ECLI:NL:OGEAA:2022:201
Gerecht in Eerste Aanleg van Aruba
- Eerste aanleg - enkelvoudig
- M.E.B. de Haseth
- Rechtspraak.nl
Afwijzing van een kortgedingverzoek om voorschot op schadevergoeding na ongeval
In deze zaak heeft eiseres, wonend in Aruba, een kortgeding aangespannen tegen de publiekrechtelijke rechtspersoon Het Land Aruba. Eiseres vorderde een voorschot op schadevergoeding naar aanleiding van een ongeval dat haar op 13 oktober 2019 was overkomen. Eiseres had eerder al een bodemprocedure aanhangig gemaakt waarin zij het Land aansprakelijk stelde voor de door haar geleden schade. In een eerder vonnis van 8 september 2021 was het Land veroordeeld om een voorschot van Afl. 25.000,- aan eiseres te betalen. Eiseres stelde dat zij door het beëindigen van haar arbeidsovereenkomst en een medische uitzending naar Colombia in financiële problemen was geraakt en vorderde nu een hoger voorschot op schadevergoeding.
Het Gerecht in Eerste Aanleg van Aruba heeft de vordering van eiseres afgewezen. Het Gerecht oordeelde dat eiseres geen nieuwe feiten of omstandigheden (nova) had aangevoerd die een wijziging van het eerdere vonnis rechtvaardigden. De omstandigheden die eiseres aanvoerde, zoals het opmaken van het eerder toegewezen voorschot en het verlies van inkomen, waren geen novum. Het Gerecht nam het eerdere vonnis als uitgangspunt en concludeerde dat de vordering van eiseres niet kon worden toegewezen. Eiseres werd als in het ongelijk gestelde partij veroordeeld in de proceskosten, die aan de zijde van het Land op nihil werden begroot, aangezien het Land zich had laten vertegenwoordigen door een ambtenaar.

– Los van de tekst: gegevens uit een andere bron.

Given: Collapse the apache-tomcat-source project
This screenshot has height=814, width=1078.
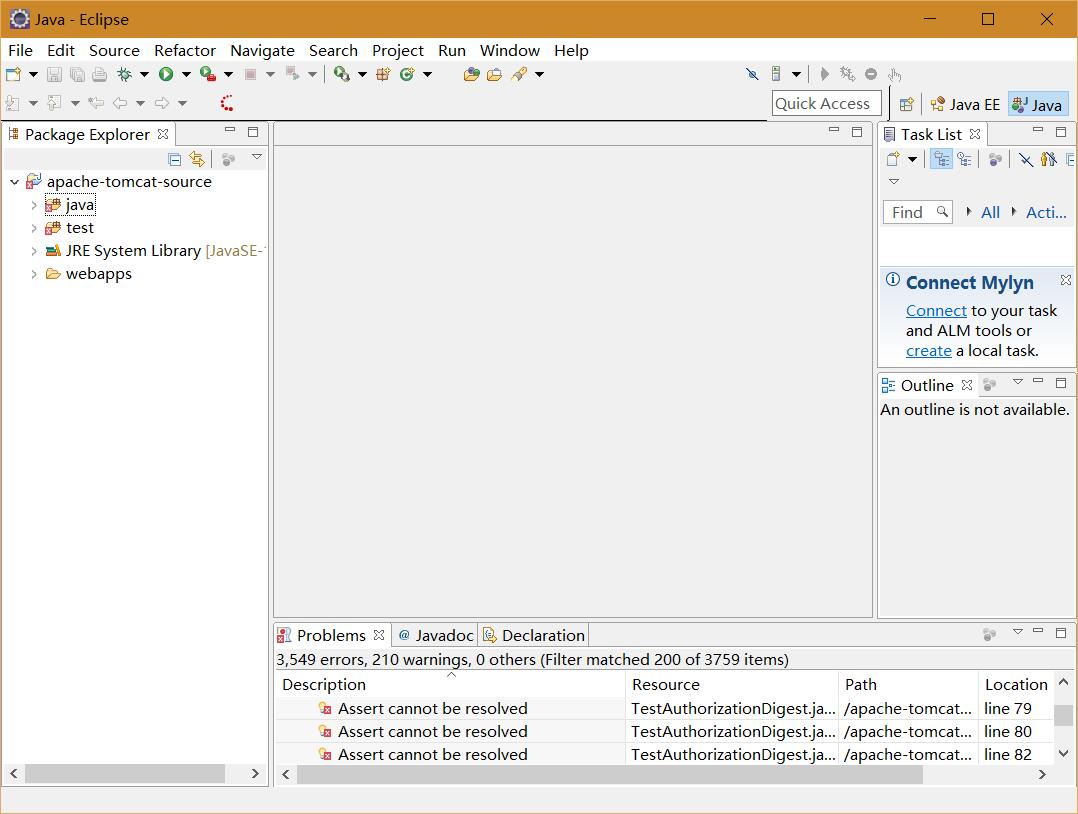Looking at the screenshot, I should (14, 182).
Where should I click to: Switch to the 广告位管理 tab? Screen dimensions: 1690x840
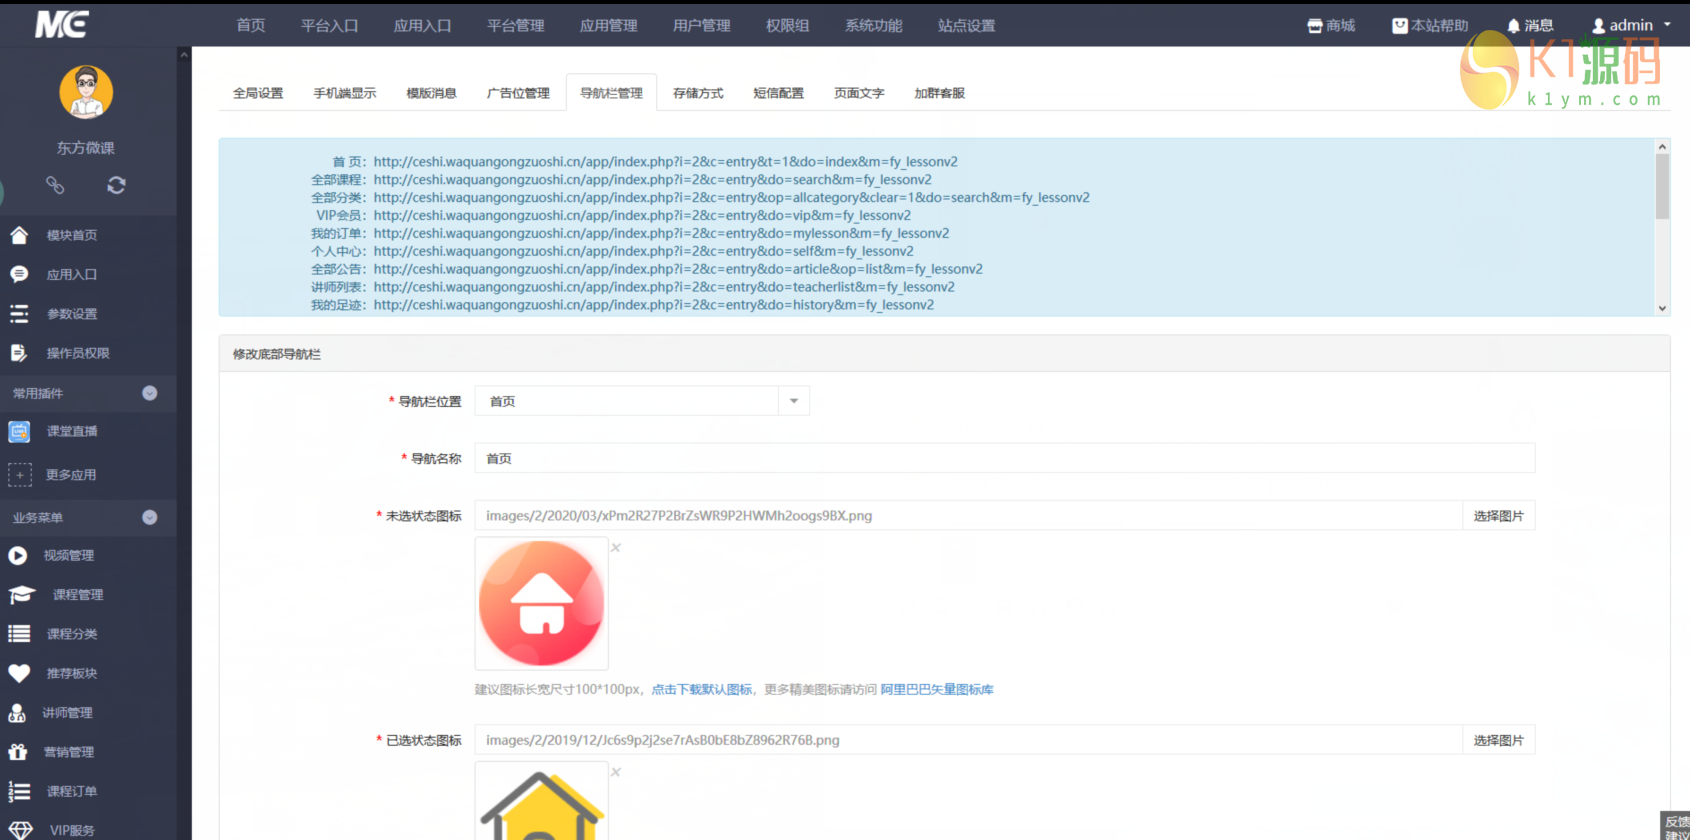point(518,93)
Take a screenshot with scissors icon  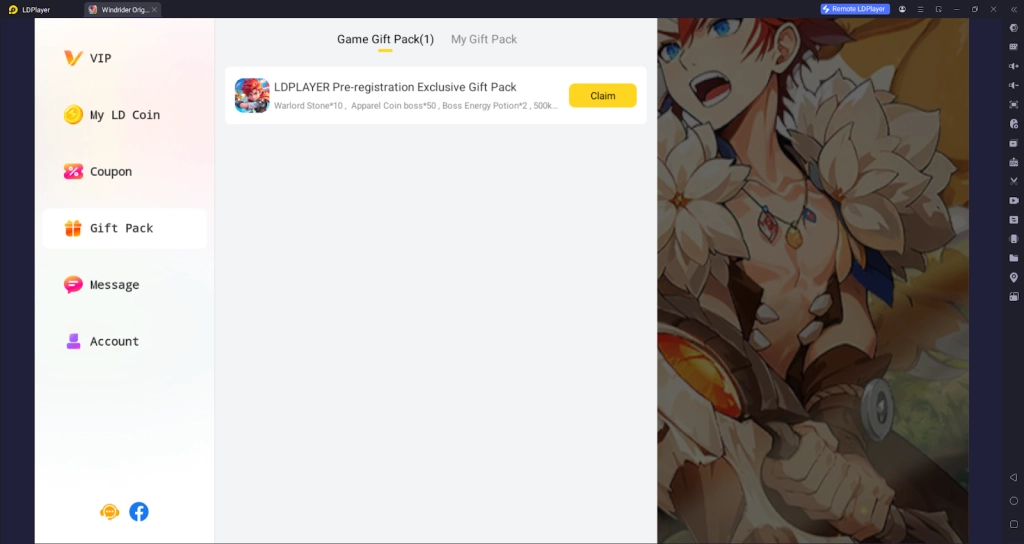[1014, 181]
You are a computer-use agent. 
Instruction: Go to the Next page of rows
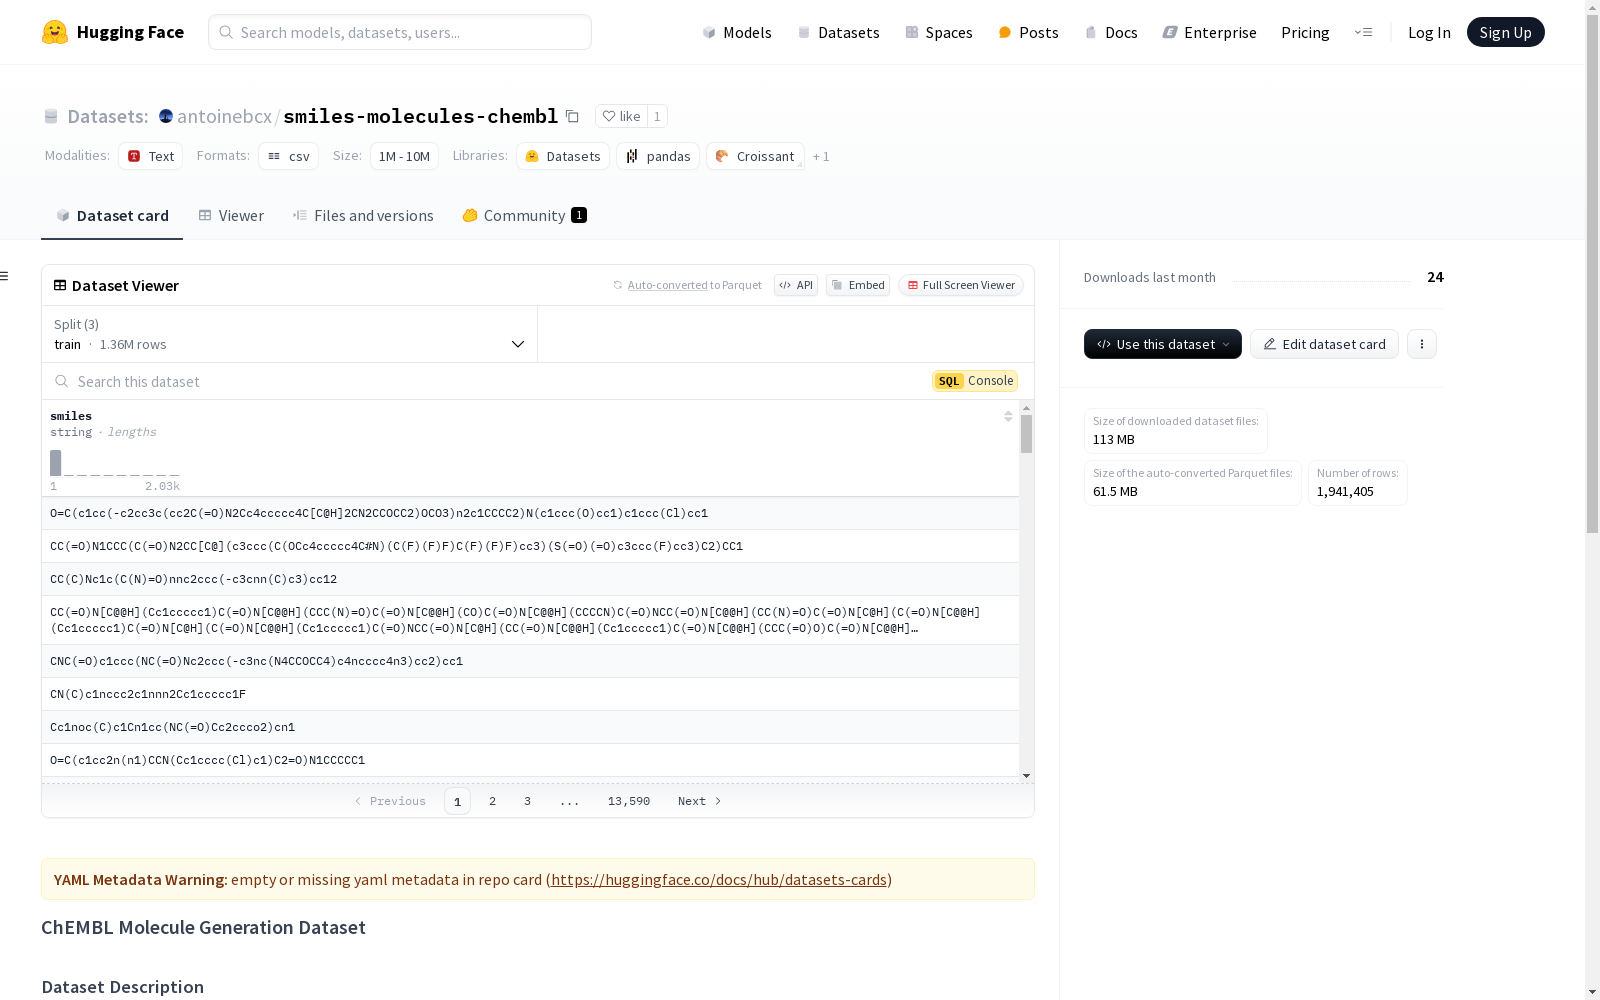click(699, 801)
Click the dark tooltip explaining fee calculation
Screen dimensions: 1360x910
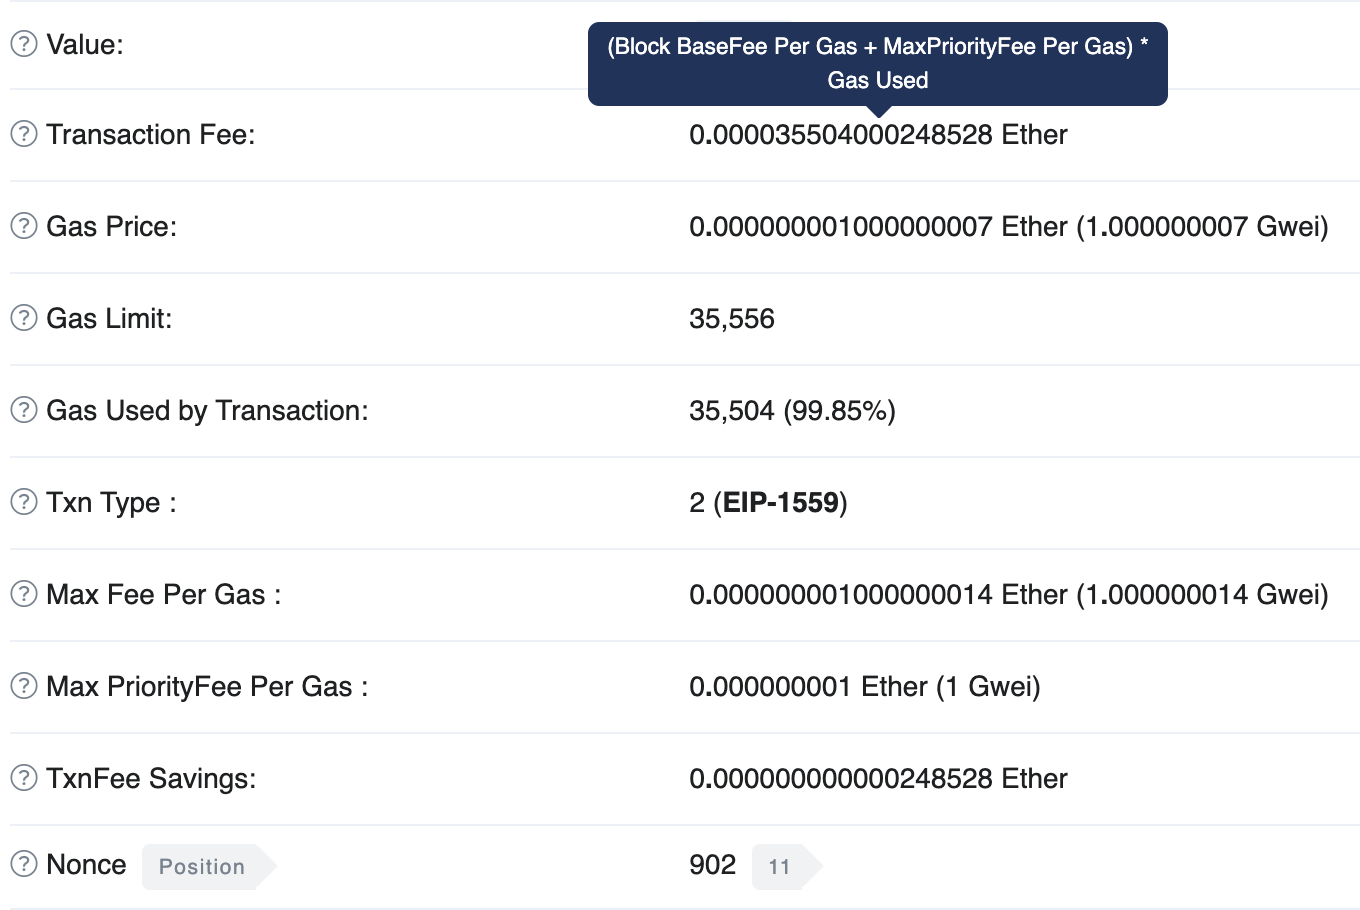(877, 63)
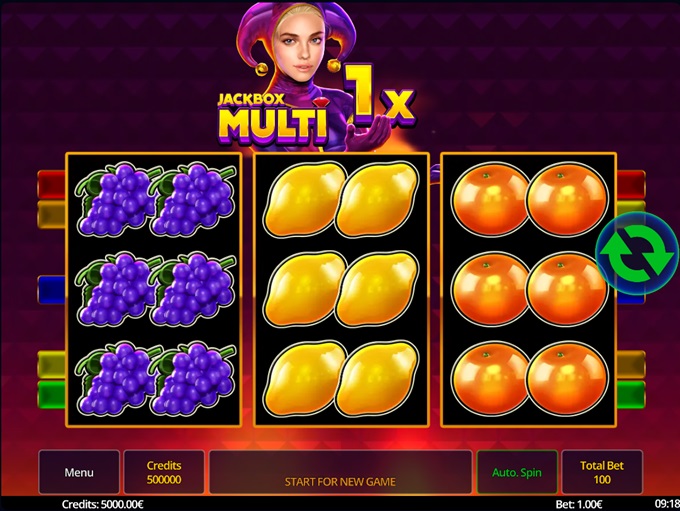
Task: Enable Auto. Spin mode
Action: [517, 472]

De uitspraak werd gedaan op 4 mei 2022 door mr. M.E.B. de Haseth, rechter, en werd uitgesproken ter openbare terechtzitting. De zaak illustreert de strikte toepassing van het begrip nova in kortgedingprocedures en de noodzaak voor eiseres om nieuwe feiten aan te voeren om haar vordering te onderbouwen.